AMI patching and EC2 instance replacement
To ensure that all dynamically launched cluster compute nodes behave in a consistent manner, Amazon ParallelCluster disables cluster instance automatic OS updates. Additionally, a specific set of Amazon ParallelCluster AMIs are built for each version of Amazon ParallelCluster and its associated CLI. This specific set of AMIs remain unchanged and they are only supported by the Amazon ParallelCluster version they were built for. Amazon ParallelCluster AMIs for released versions aren't updated.
However, due to emergent security issues, customers might want to add patches to these AMIs and then update their clusters with the patched AMI. This aligns with the Amazon ParallelCluster Shared Responsibility Model.
To view the specific set of Amazon ParallelCluster AMIs supported by the Amazon ParallelCluster CLI version you are currently using, run:
$
pcluster version
Then view amis.txt
The Amazon ParallelCluster head node is a static instance and you can manually update it. Restart and reboot of the head node is fully supported starting with Amazon ParallelCluster version 2.11, if the instance type doesn't have an instance store. For more information, see Instance types with instance store volumes in the Amazon EC2 User Guide for Linux Instances. You can't update an AMI for an existing cluster.
Head node restart and reboot with AMI updates of cluster compute instances is fully supported starting with Amazon ParallelCluster version 3.0.0. Consider upgrading to the most recent version to use these features.
Head node instance update or replacement
In some circumstances, you might be required to restart or reboot the head node. For example, this is required when you manually update the OS, or when there's an Amazon instance scheduled retirement that imposes a head node instance restart.
If your instance doesn't have ephemeral drives, you can stop and start it again at any time. In case of a scheduled retirement, starting the stopped instance migrates it to use the new hardware.
Similarly, you can manually stop and start an instance that doesn't have instance stores. For this case and for other cases of instances without ephemeral volumes, continue to Stop and start a cluster's head node.
If your instance has ephemeral drives and its been stopped, the data in the instance store is lost. You can determine if the instance type used for the head node has instance stores from the table found in Instance store volumes.
The following sections describe the limitations in using instances with instance store volumes.
Instance store limitations
The limitations in using Amazon ParallelCluster version 2.11 and instance types with an instance store are as follows:
-
When ephemeral drives are not encrypted (encrypted_ephemeral parameter is set to
false
or not set), an Amazon ParallelCluster instance isn't able to boot after an instance stop.

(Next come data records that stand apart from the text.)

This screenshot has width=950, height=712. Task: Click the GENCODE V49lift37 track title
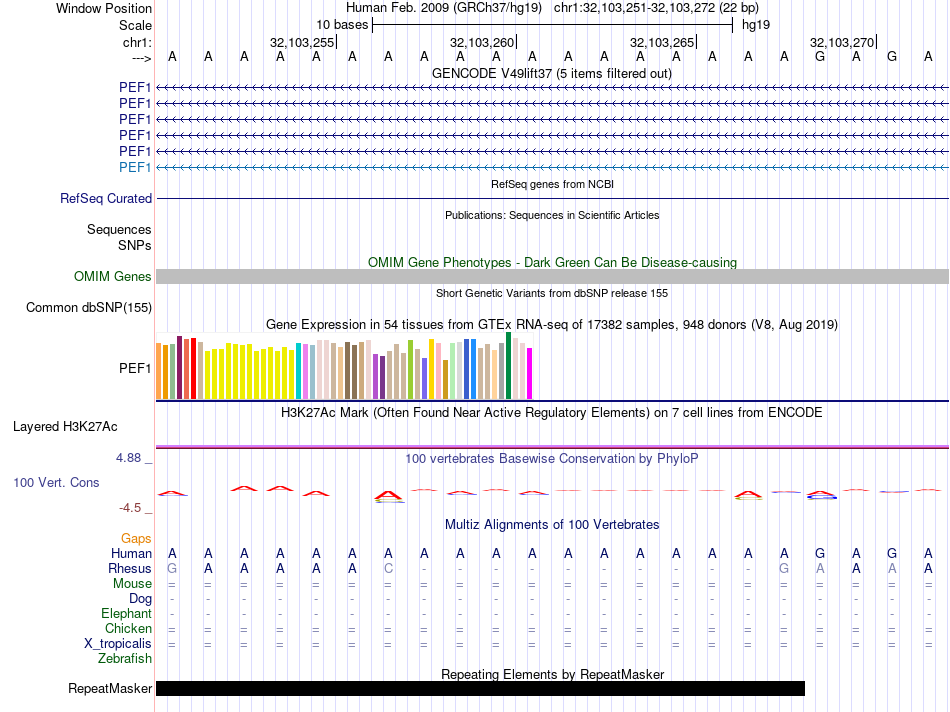pos(551,73)
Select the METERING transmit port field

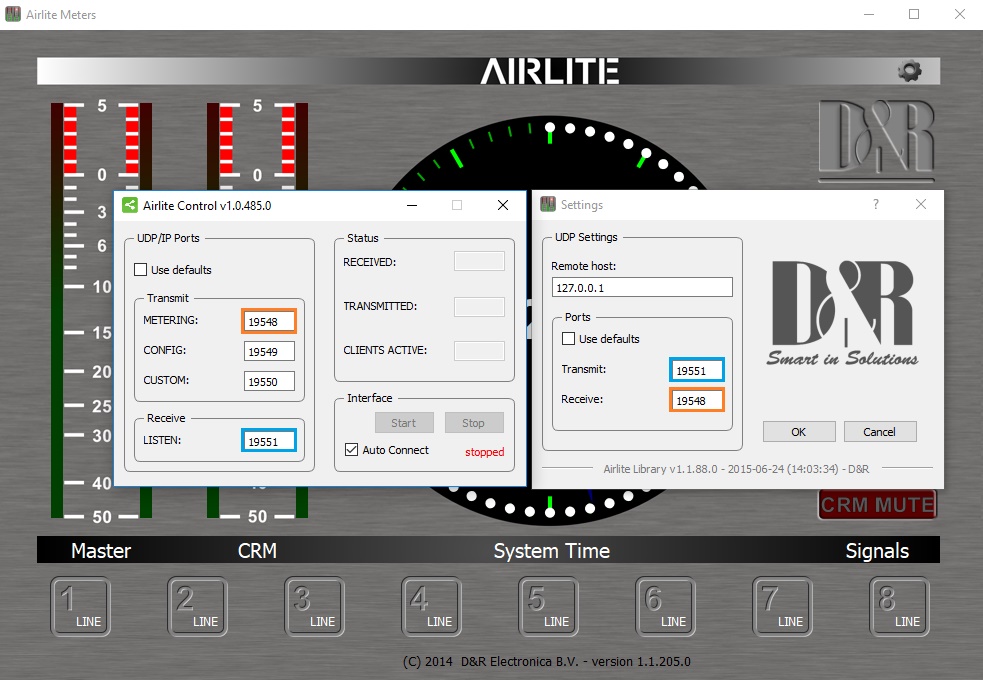point(269,321)
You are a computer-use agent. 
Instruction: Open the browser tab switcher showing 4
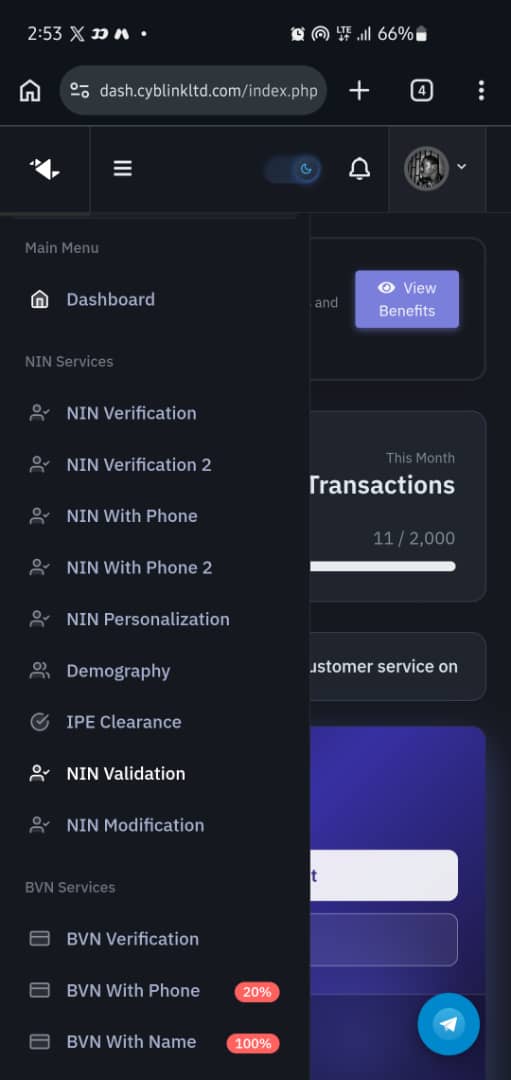pyautogui.click(x=421, y=90)
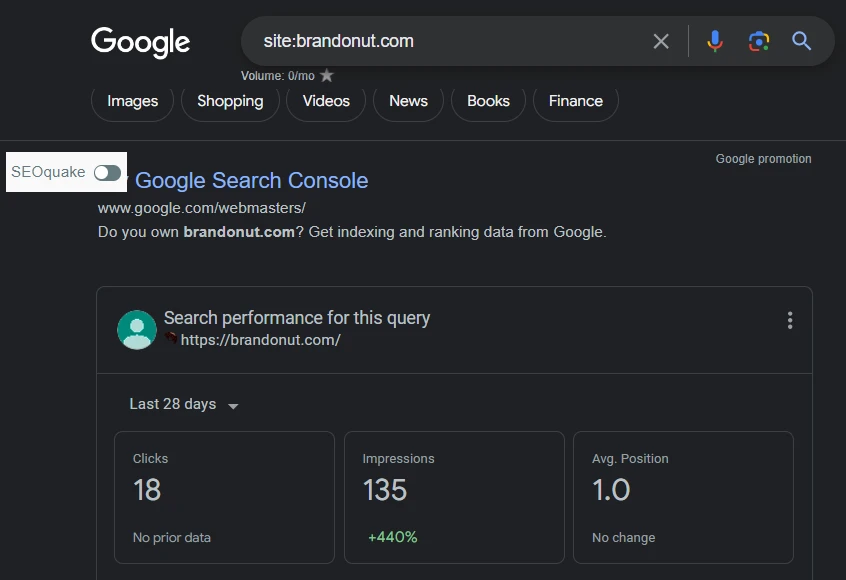Image resolution: width=846 pixels, height=580 pixels.
Task: Open Google Lens camera search
Action: click(758, 42)
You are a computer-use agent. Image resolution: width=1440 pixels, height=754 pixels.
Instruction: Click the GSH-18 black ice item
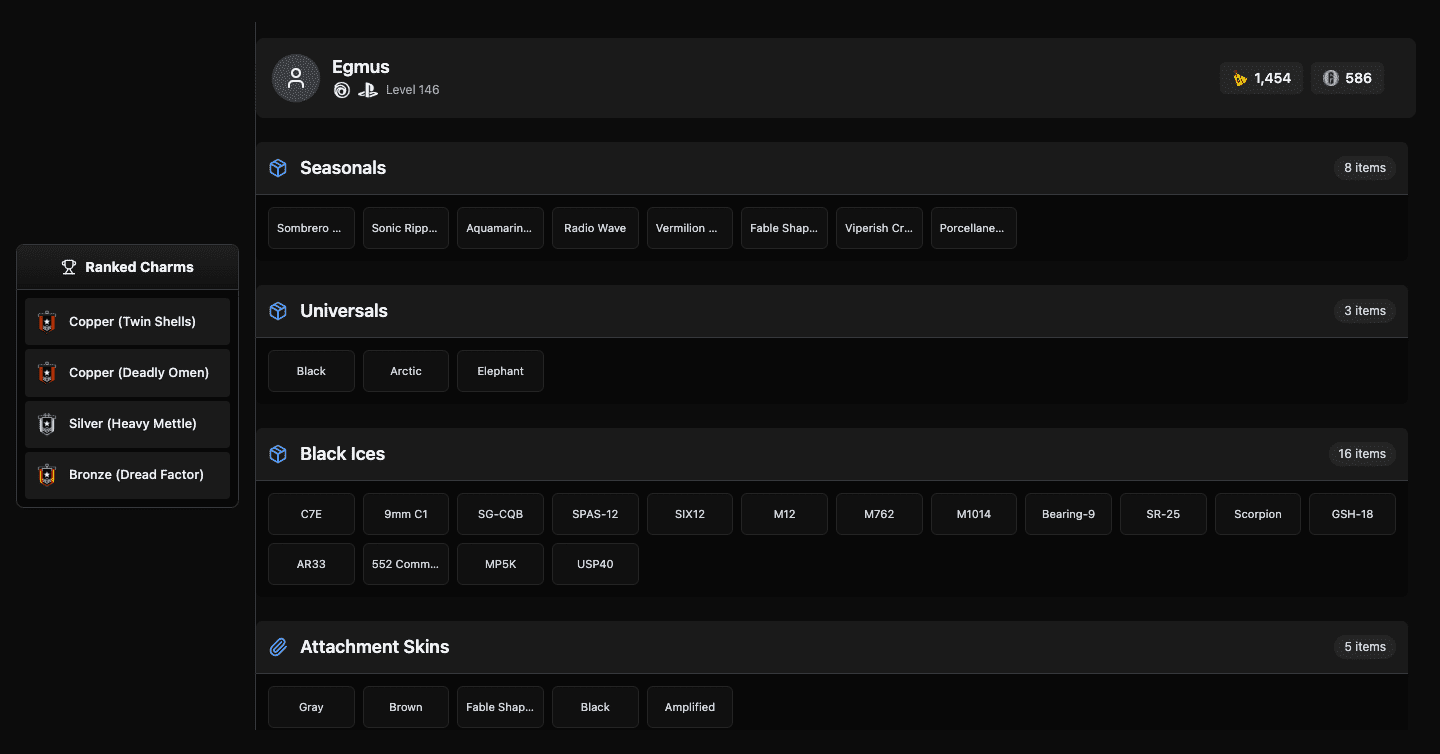point(1352,513)
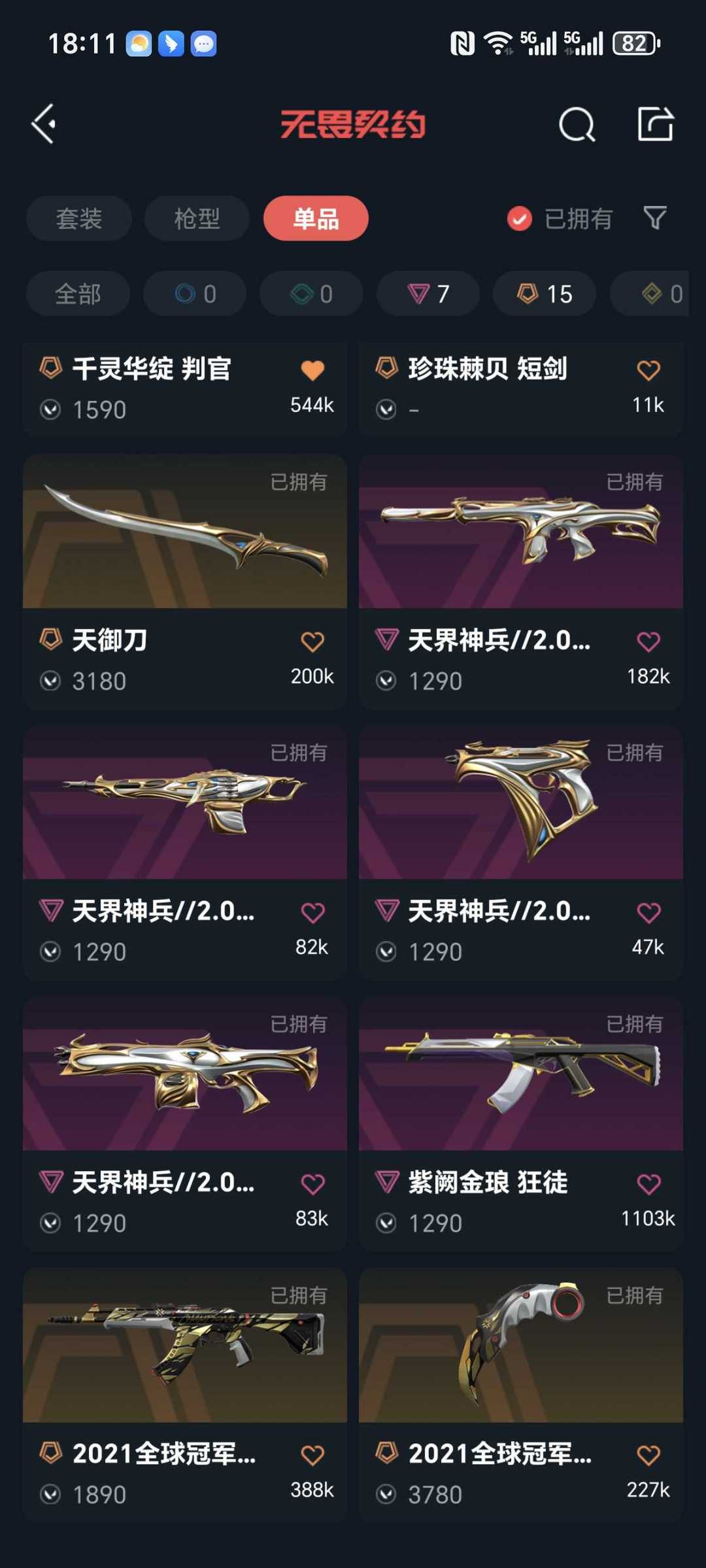The image size is (706, 1568).
Task: Open the 紫阙金琅 狂徒 rifle image
Action: pos(521,1074)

This is because information on old non-existent ephemerals is written intofstab
and the OS tries to mount non-existent storage. -
When ephemeral drives are encrypted (encrypted_ephemeral parameter is set to
true
), an Amazon ParallelCluster instance can be started after a stop but the new ephemeral drives aren't setup, mounted, or available. -
When ephemeral drives are encrypted, an Amazon ParallelCluster instance can be rebooted but old ephemeral drives (which survive the instance reboot) can't be accessed because the encryption key is created in the memory that's lost with the reboot.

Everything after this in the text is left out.